Todo Beijo é Histórico
série que retrata troca de carinhos, inaugurando a pesquisa "Posturas de Afetos"
Em 2024, a obra “Todo beijo é histórico: A soberania dos afetos prevalece, ainda que 5 votos sejam inconstitucionais”, realizada a partir do edital Arte Aqui (CENEX – UFMG), ocupou um outdoor na entrada da Escola de Belas Artes com a imagem de um beijo entre pessoas trans. Inserido no fluxo urbano e visível desde uma das principais avenidas do Campus Pampulha, o gesto íntimo tornou-se público e monumental.
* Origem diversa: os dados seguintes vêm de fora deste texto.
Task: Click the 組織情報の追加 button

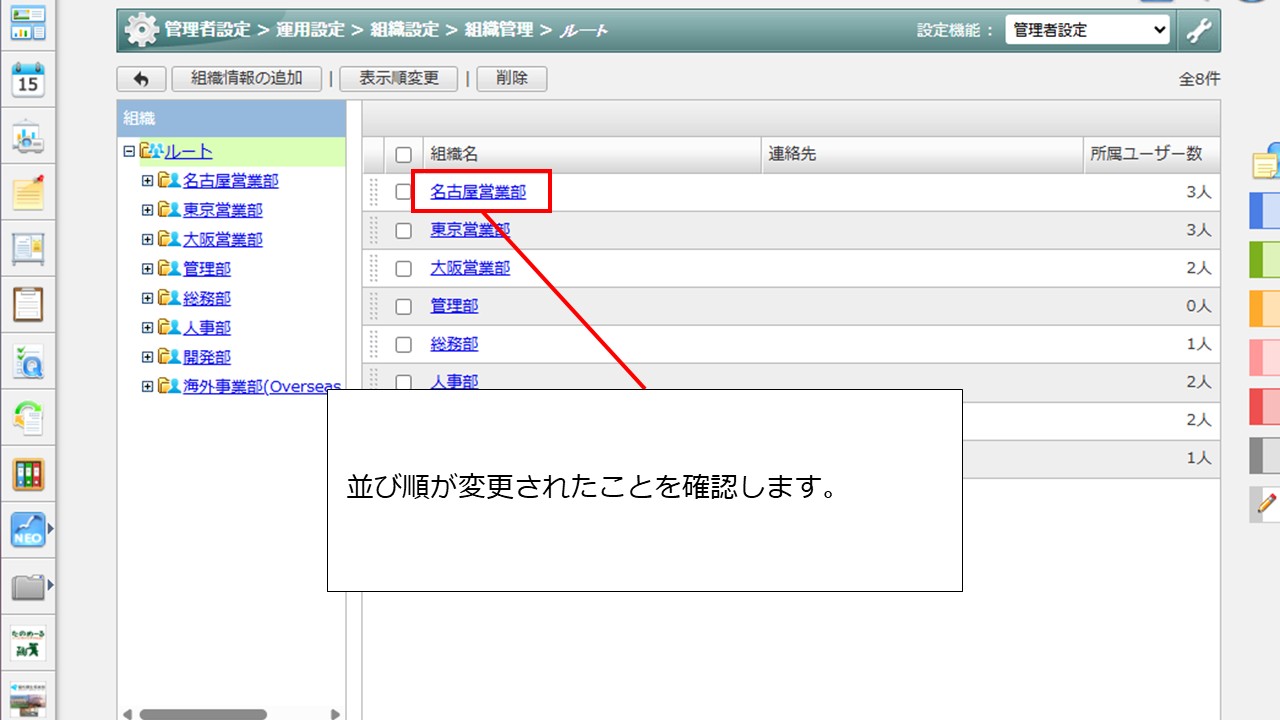Action: (247, 79)
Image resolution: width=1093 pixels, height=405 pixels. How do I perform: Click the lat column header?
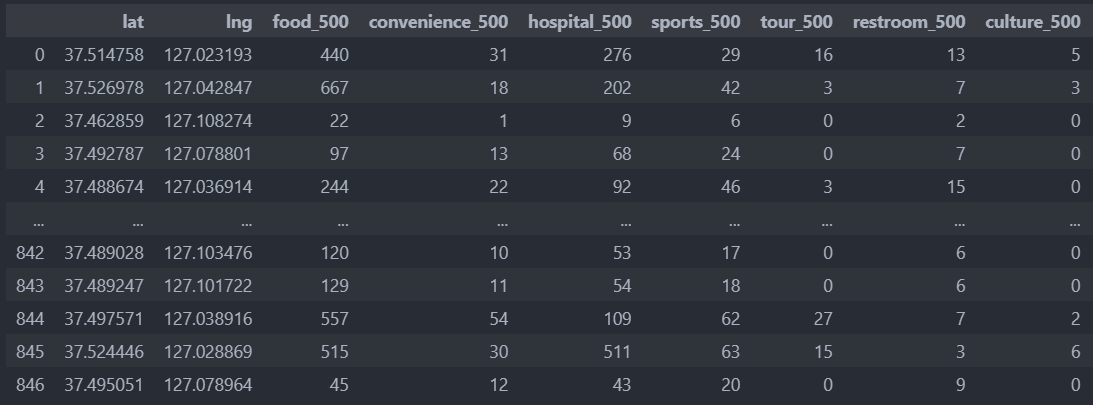[133, 22]
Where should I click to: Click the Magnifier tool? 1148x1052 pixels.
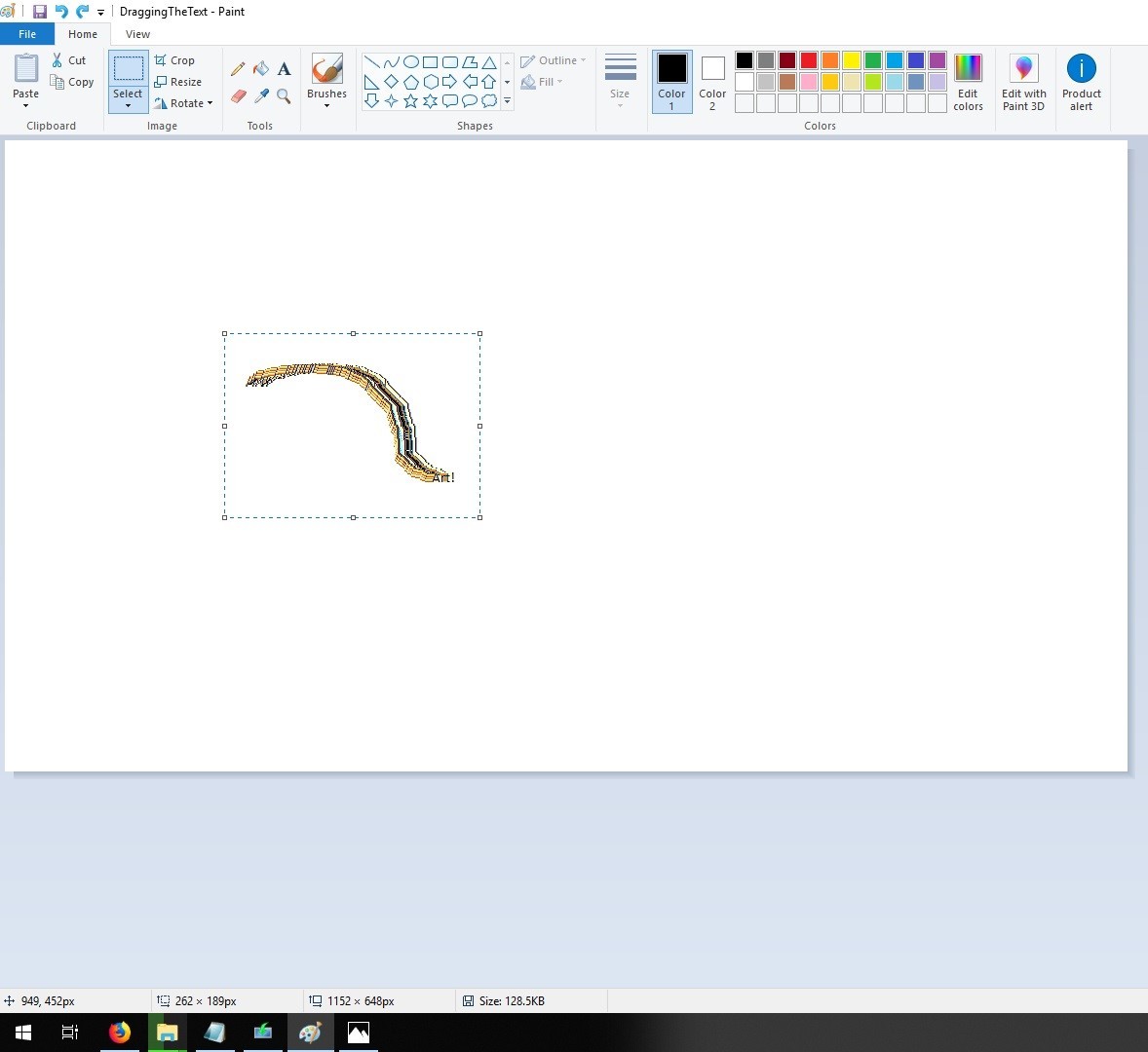coord(284,95)
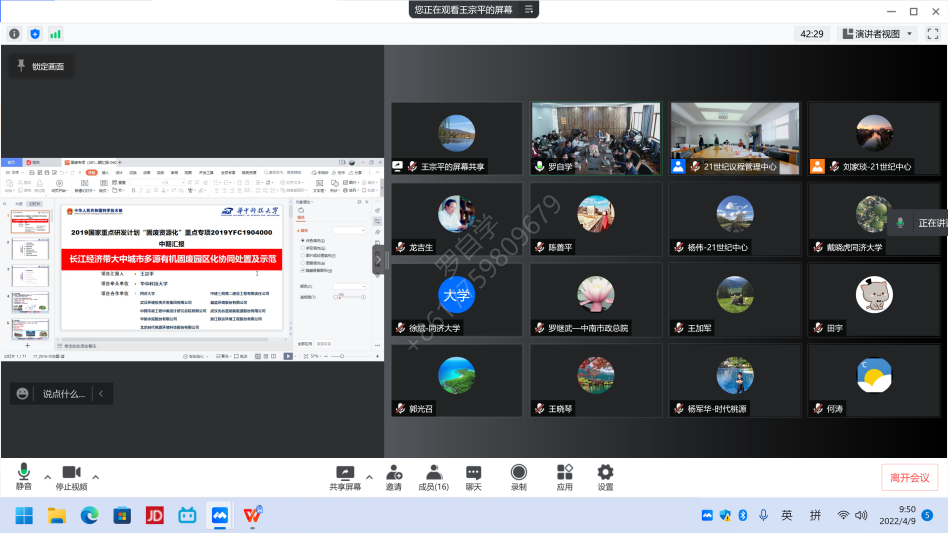948x533 pixels.
Task: Stop video camera
Action: (x=71, y=476)
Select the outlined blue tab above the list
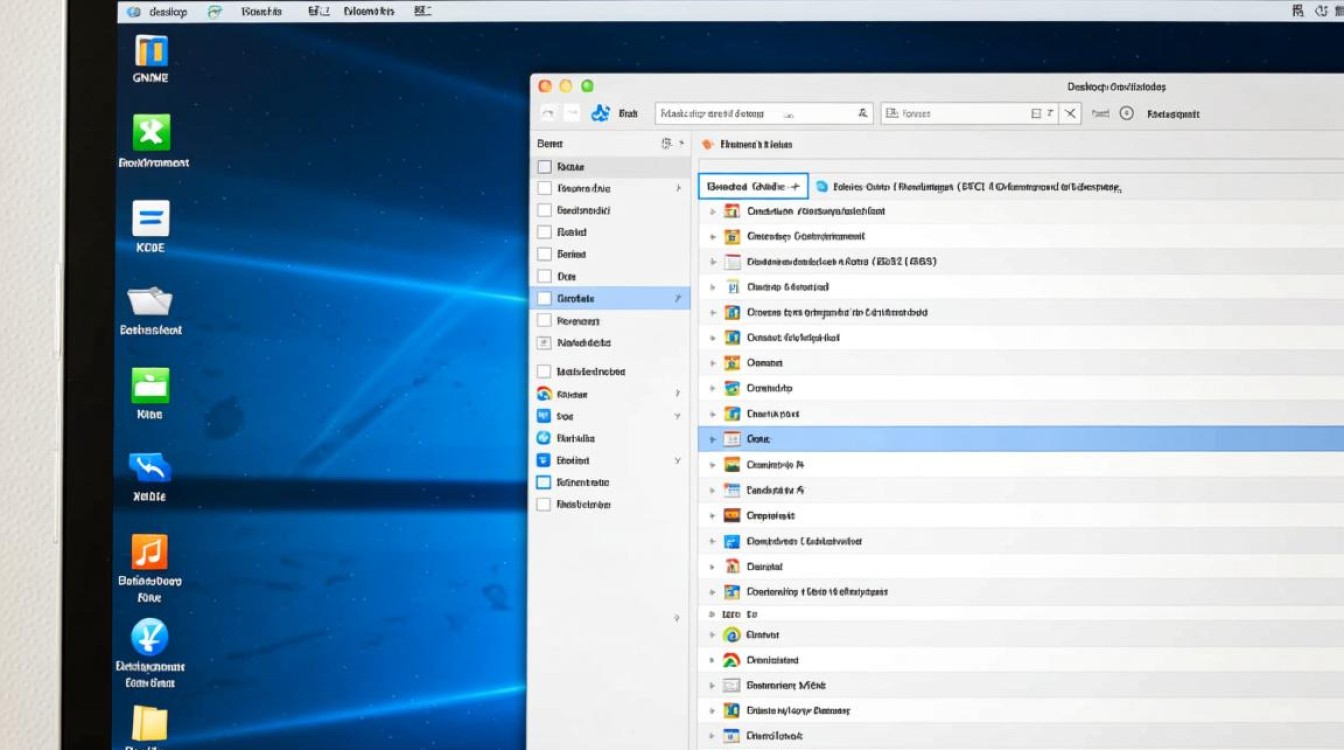Screen dimensions: 1344x750 click(x=752, y=186)
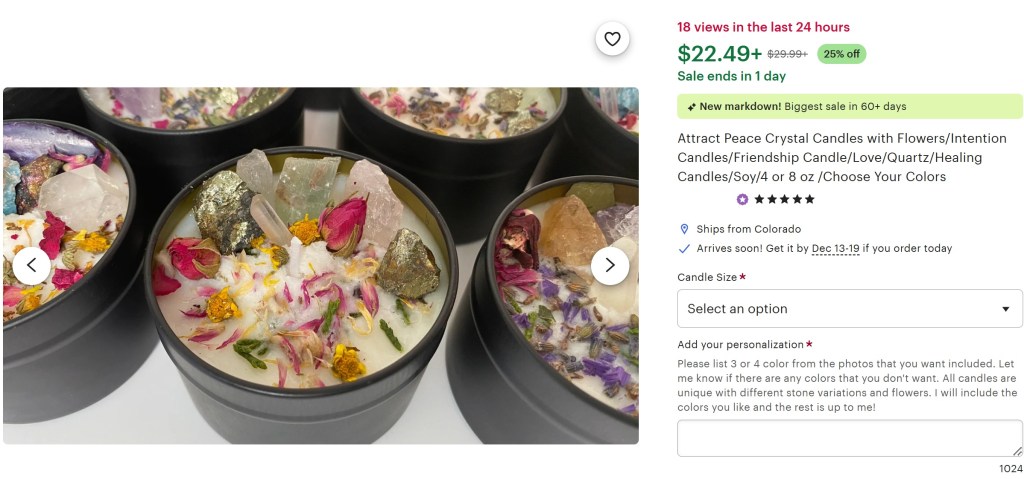Click the purple Star Seller badge

tap(742, 199)
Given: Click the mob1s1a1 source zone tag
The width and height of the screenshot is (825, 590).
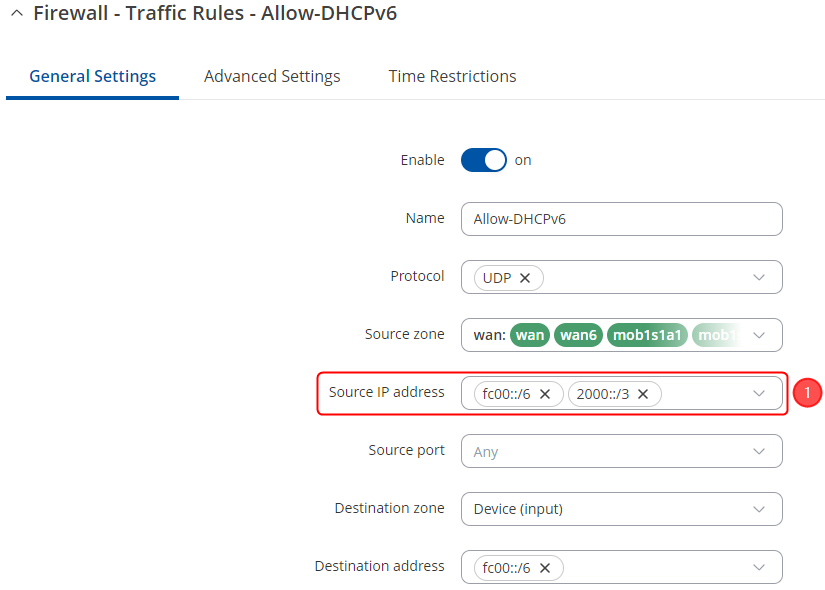Looking at the screenshot, I should (x=646, y=335).
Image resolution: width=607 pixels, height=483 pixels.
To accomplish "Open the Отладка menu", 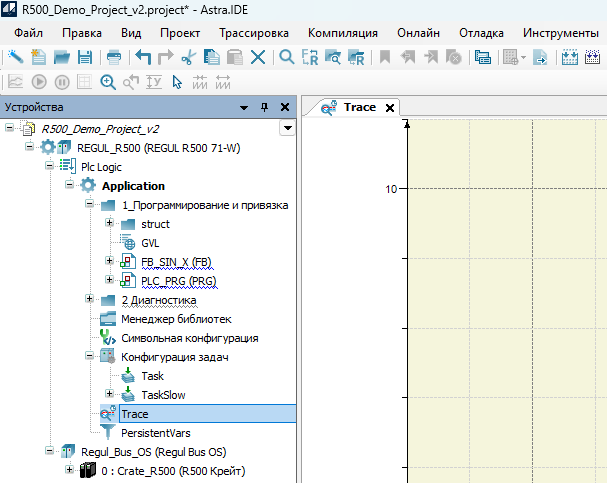I will 480,33.
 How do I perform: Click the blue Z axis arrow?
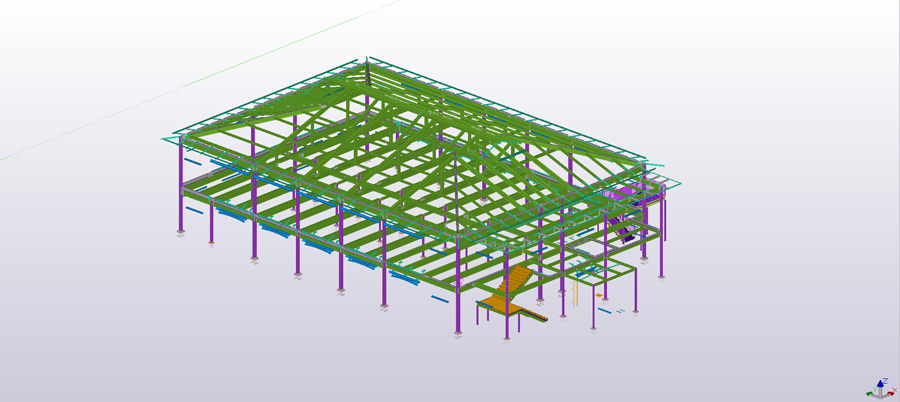[x=882, y=380]

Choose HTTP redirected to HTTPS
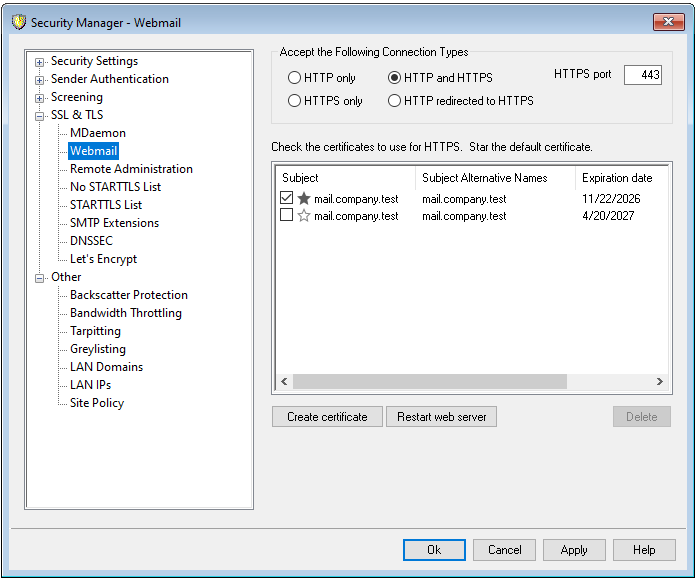click(394, 101)

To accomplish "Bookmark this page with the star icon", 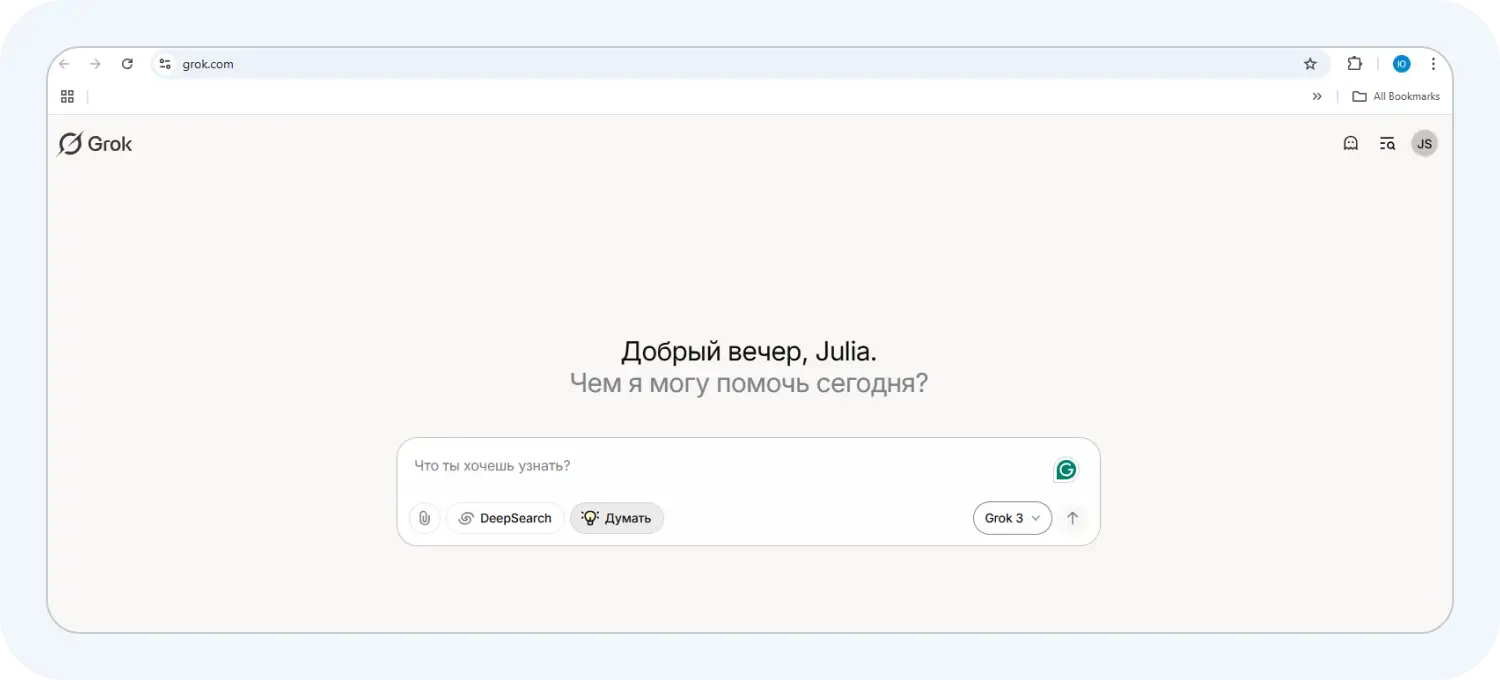I will (x=1310, y=63).
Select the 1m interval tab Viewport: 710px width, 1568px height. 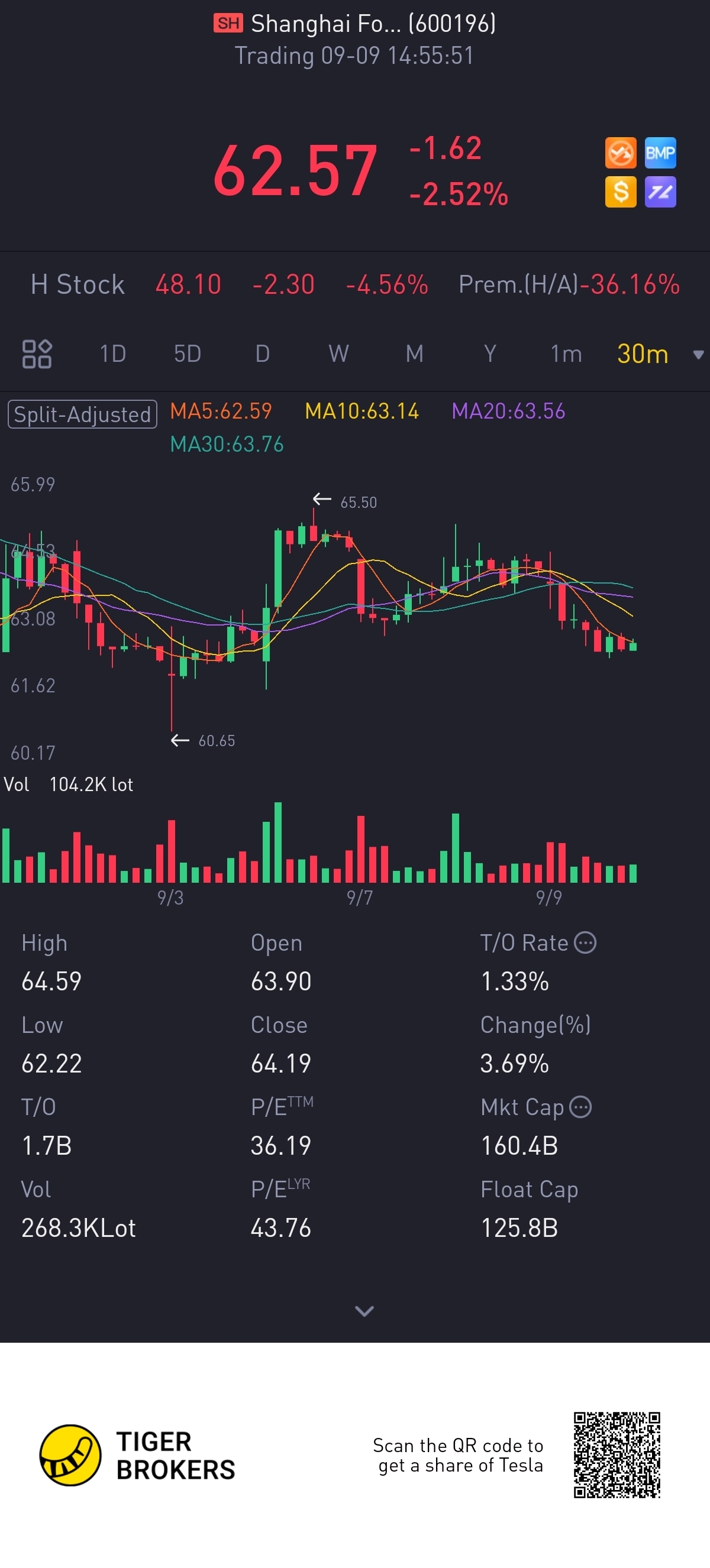point(566,354)
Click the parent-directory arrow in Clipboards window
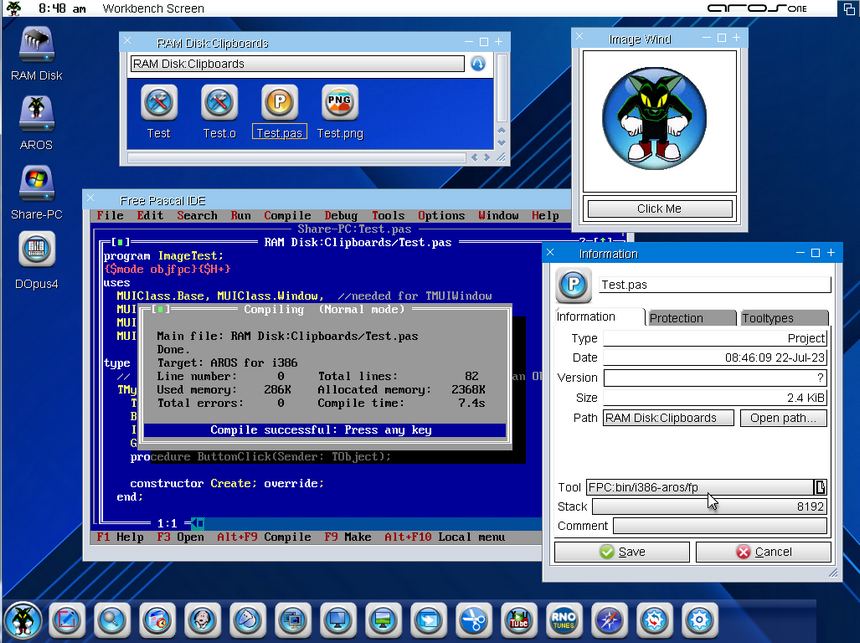The width and height of the screenshot is (860, 643). point(478,64)
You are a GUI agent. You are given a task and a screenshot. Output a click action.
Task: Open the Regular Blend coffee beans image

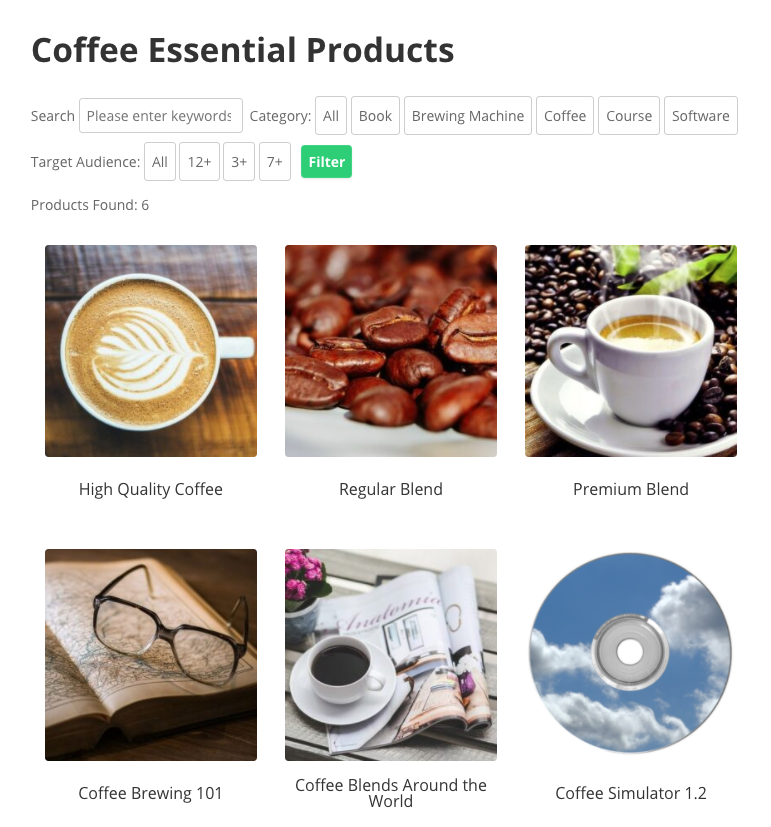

Ao parar diante da imagem para registrar seus próprios beijos, casais e amigos ativavam o trabalho, transformando-o em acontecimento. A obra afirma o beijo como ato histórico e político, sustentando a força dos afetos frente às tentativas de regulação das existências.

DESENHO COMO INSTITUIÇÃO POLÍTICA
Ouvi por aí que a maior tragédia humana é não sabermos o quanto somos amades, e desconfio que já saibamos um cadin mais, ou ao menos, que desconfiamos… Porque isso que nos transborda quando nos vemos, quando nos encontramos, nos falamos e nos tocamos, é o suficiente pra tremer o chão: é o suficiente pra abrir caminhos. Me perguntaram se o outdoor era uma propaganda e eu respondi que sim. É uma propaganda para os afetos. É uma propaganda pra gente se beijar em praça pública: pra que nossos corpos e identidades não sejam mais criminalizados. É uma propaganda pra adubar os imaginários, com todas essas memórias e vidas. É, é um slogan. “Todo beijo é histórico”. Mas, potente, porque é uma verdade. É imagem e, por isso, conecta a minha imaginação e a tua.
Esse outdoor é nosso, essa memória, é nossa. Porque como diz minha autora predileta Carmen Marçal “quem disse, amor, que o mundo não é para ti?”.